7. ZABYON: FOOTNOTES

1 defensour, defender.

2 slee, slay.

4 discomfited, defeated.

5 wolde, would; ho, who.

6 werre, war.

8-9 engyne, engine (torture device).

9 boote, but.

11 leese, lose.

13 Geete, Get.

17 deed, dead.

25 stronde, beach.

26 andz2, if.

27 myddes, midst.

31 deliveraunce, rescue.

33 thenke, think.

7. ZABYON: EXPLANATORY NOTES

ABBREVIATIONS: B = Dicts and Sayings of the Philosophers, ed. Bühler (1941); CA = Gower's Confessio Amantis; CT = Chaucer's Canterbury Tales; G = Pierpont Morgan Library MS G.66; MED = Middle English Dictionary; OED = Oxford English Dictionary; S = Scrope, Dicts and Sayings of the Philosophers, ed. Schofield (1936).

These explanatory notes cannot hope to provide a complete accounting for the source of every proverbial statement in Dicts and Sayings. That task would be a separate book in its own right. Instead, I have attempted to contextualize this rather heterogeneous body of lore by identifying the people and places named in the text, as well as noting points that may be of interest to students and general readers. Those interested in tracing the source of particular quotations should begin by consulting Whiting's Proverbs, Sentences, and Proverbial Phrases From English Writings Mainly Before 1500. Readers are also invited to consult the thorough notes to Knust's Bocados de Oro, the Spanish translation of the original Arabic ancestor of Dicts and Sayings.

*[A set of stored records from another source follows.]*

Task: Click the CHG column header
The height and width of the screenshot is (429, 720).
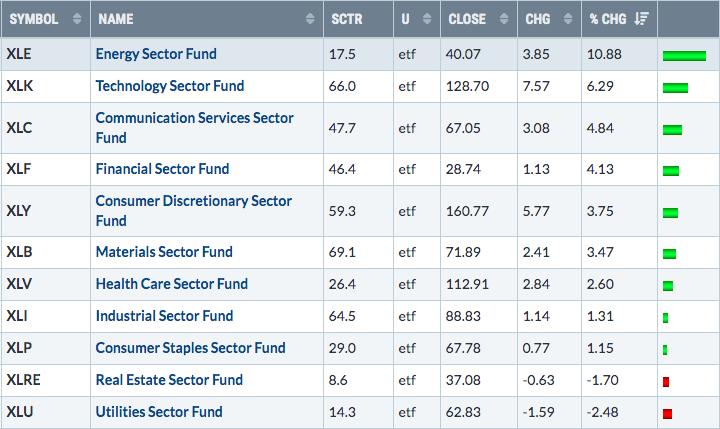Action: tap(539, 19)
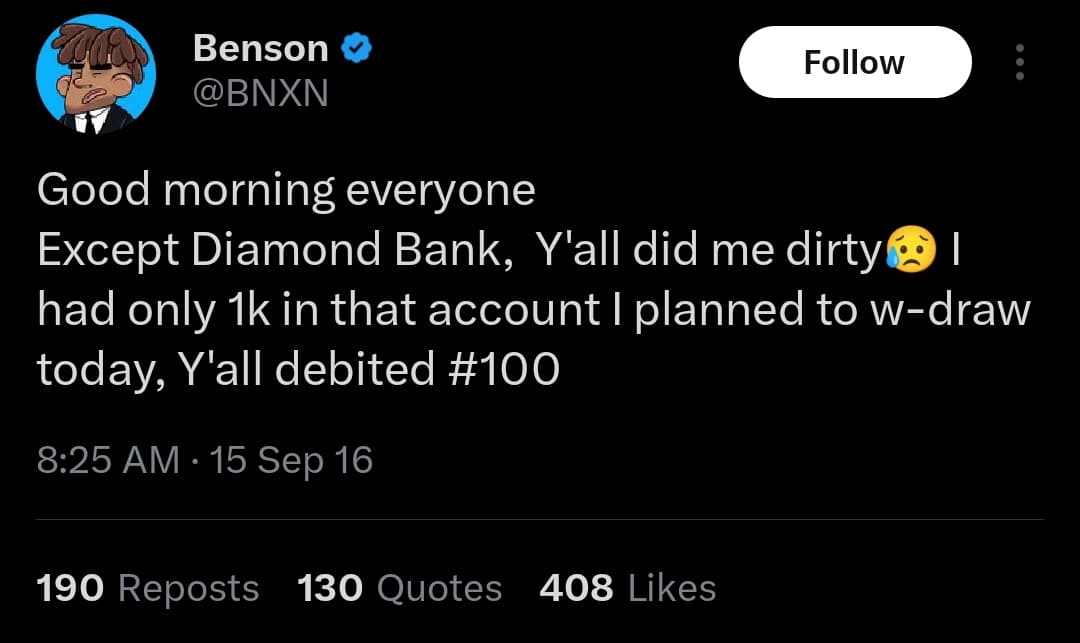The height and width of the screenshot is (643, 1080).
Task: Click the 15 Sep 16 date
Action: [289, 460]

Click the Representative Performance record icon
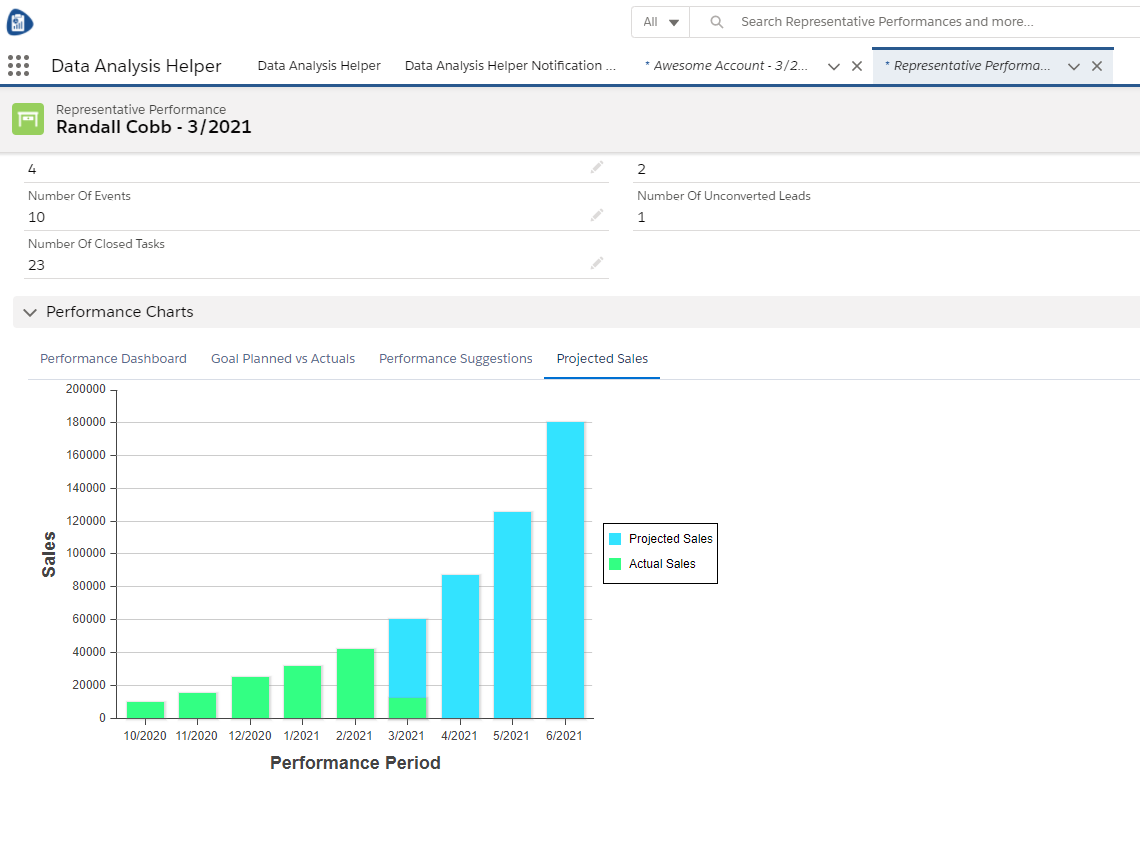tap(28, 119)
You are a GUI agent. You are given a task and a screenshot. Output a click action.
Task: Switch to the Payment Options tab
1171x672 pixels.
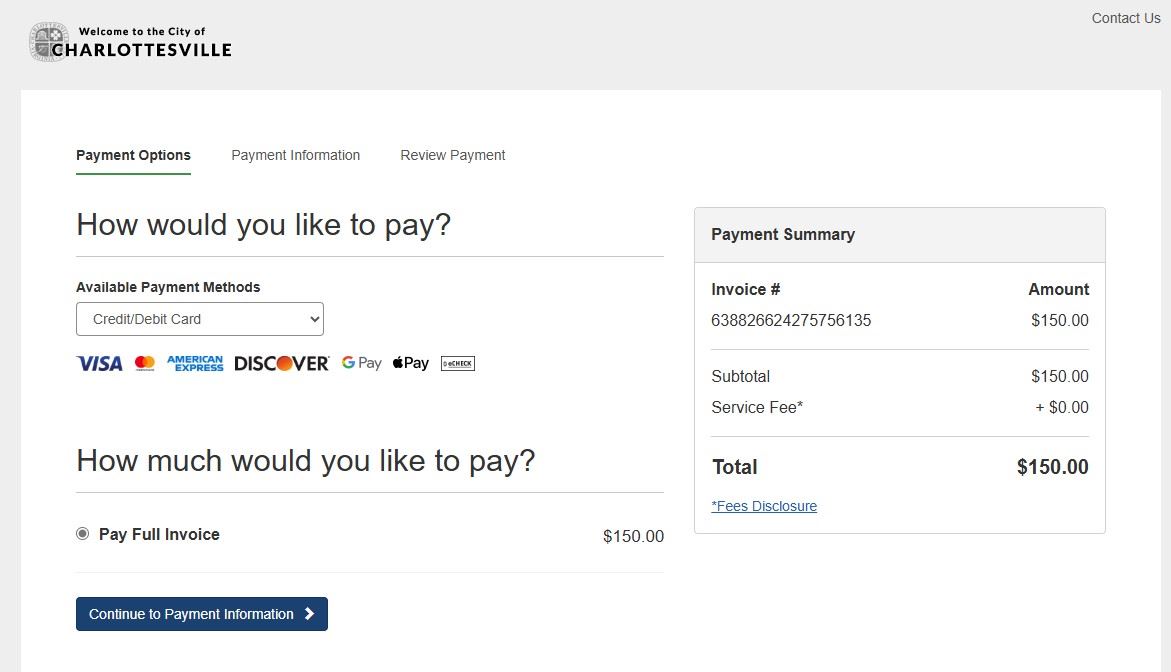point(133,155)
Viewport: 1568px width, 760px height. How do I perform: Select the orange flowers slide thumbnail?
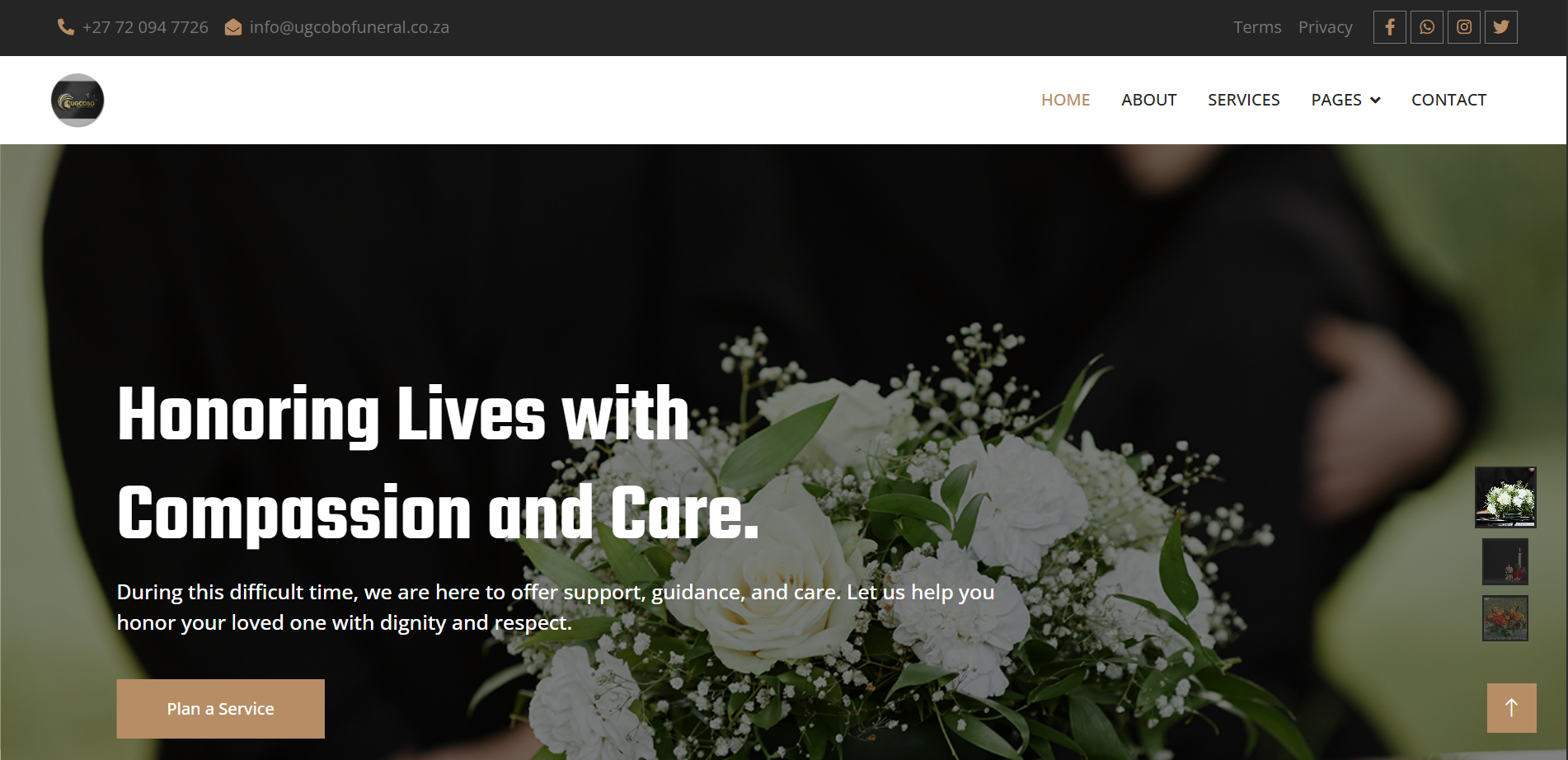pyautogui.click(x=1505, y=618)
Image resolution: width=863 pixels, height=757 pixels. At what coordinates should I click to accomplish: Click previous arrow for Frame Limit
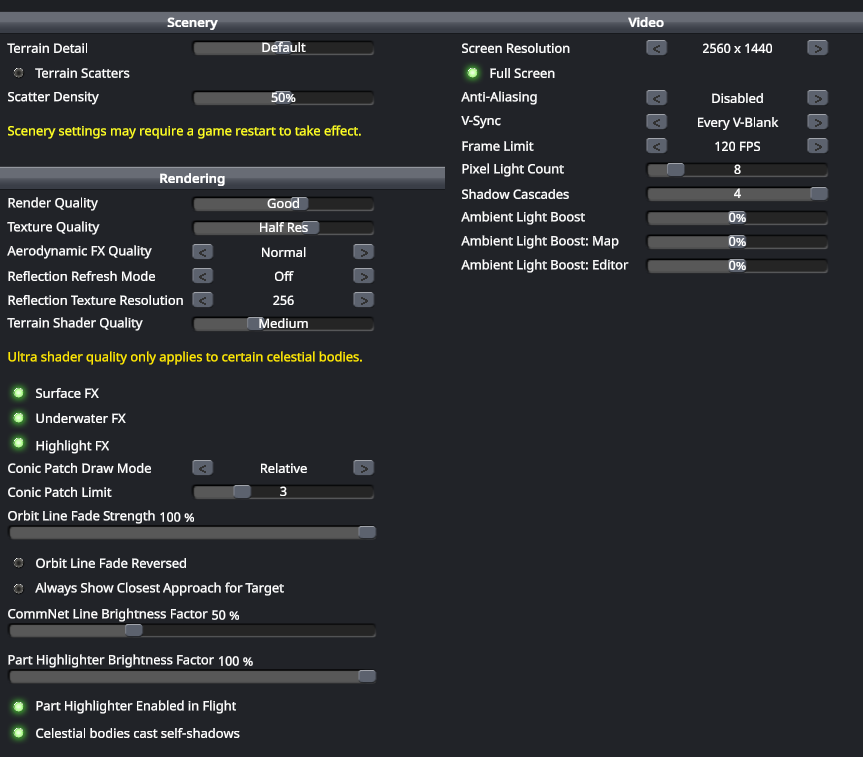click(x=656, y=146)
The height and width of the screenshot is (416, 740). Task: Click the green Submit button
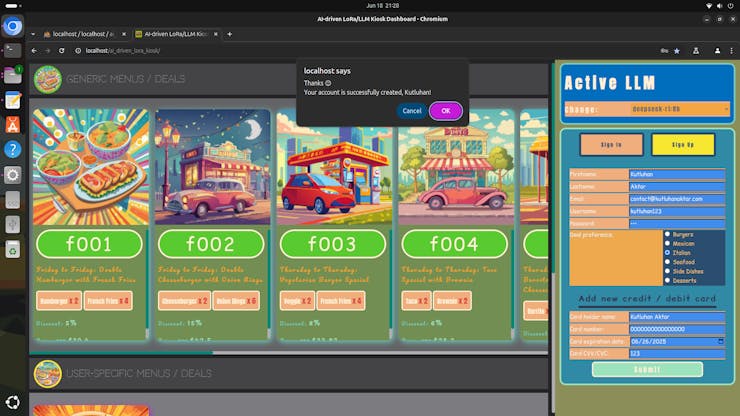(647, 369)
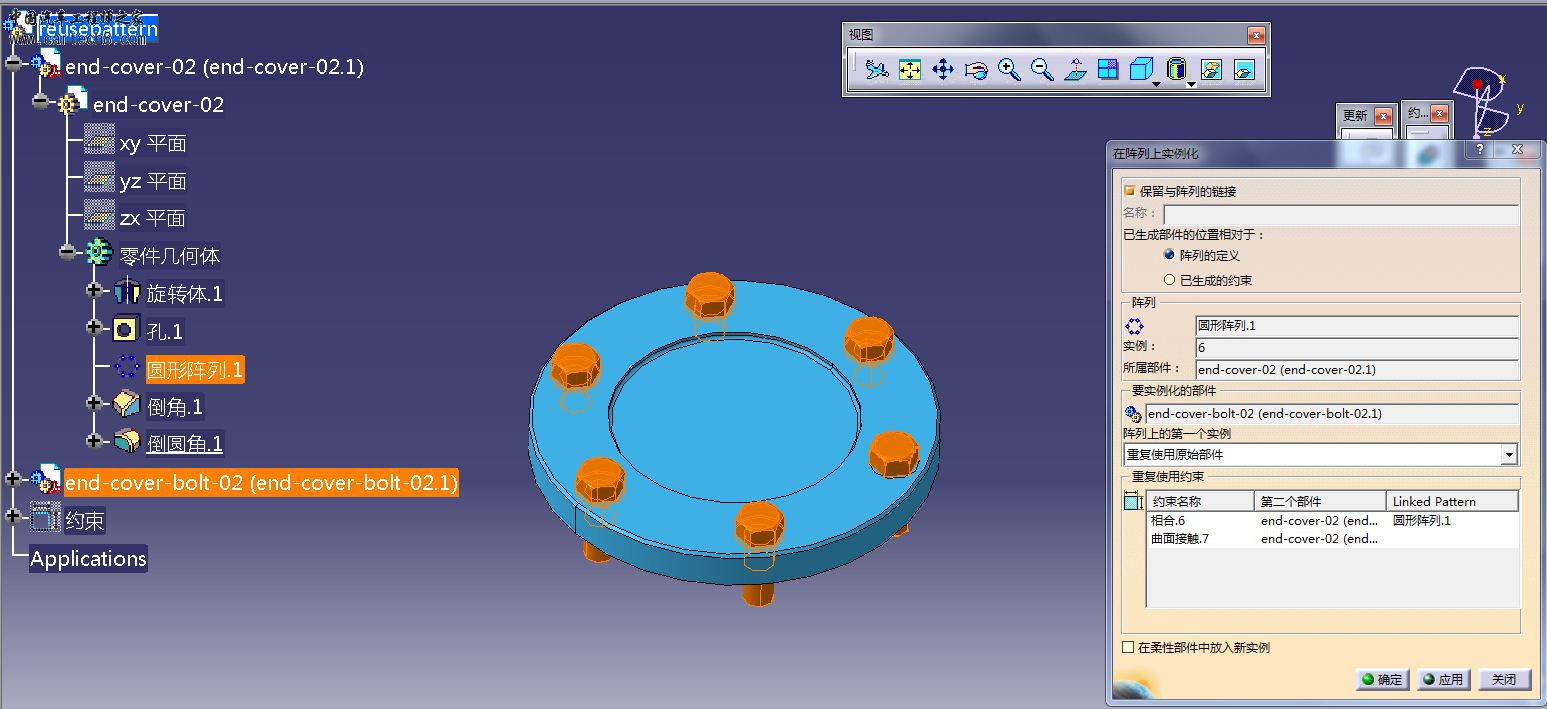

1 Zabyon. Schofield notes that in the Arabic version of Dicts and Sayings, this philosopher is named Zenon (S, p. 208n25). The most famous sage with this name is Zenon (or Zeno) of Citium (c. 344-c. 262 BC), the Greek philosopher, mathematician, and astronomer who studied with the Cynics and later was the founder of the Stoic movement. Given the chronological arrangement of the philosophers, however, Zeno of Citium, who lived after the likes of Socrates and Plato, probably would not appear so early in the text. More likely this is Zeno of Elea (c. 490-c. 430 BC), a member of the Eleatic School, whose members questioned everyday perceptions of reality.

16 And seith that alle evell is in dilectacion of money. For other manifestations of this maxim, see Whiting E176.

24 a yong man. Although the speakers in Dicts and Sayings tend to offer most of their counsel to the powerful - as befits a text that owes much to the "Mirror for Princes" narratives that present advice to aristocrats - here Zabyon speaks at length to an ordinary young man. As I explain in the Introduction, works of medieval wisdom literature often adopt a narrative framework in which an older man addresses a younger man, usually in the context of a father giving advice to his son; see, for instance, How the Goode Man Taght Hys Sone (Trials and Joys, ed. Salisbury, pp. 233-45).

7. ZABYON: TEXTUAL NOTES

18 Ande. G: nde preceded by a blank space for a capital A.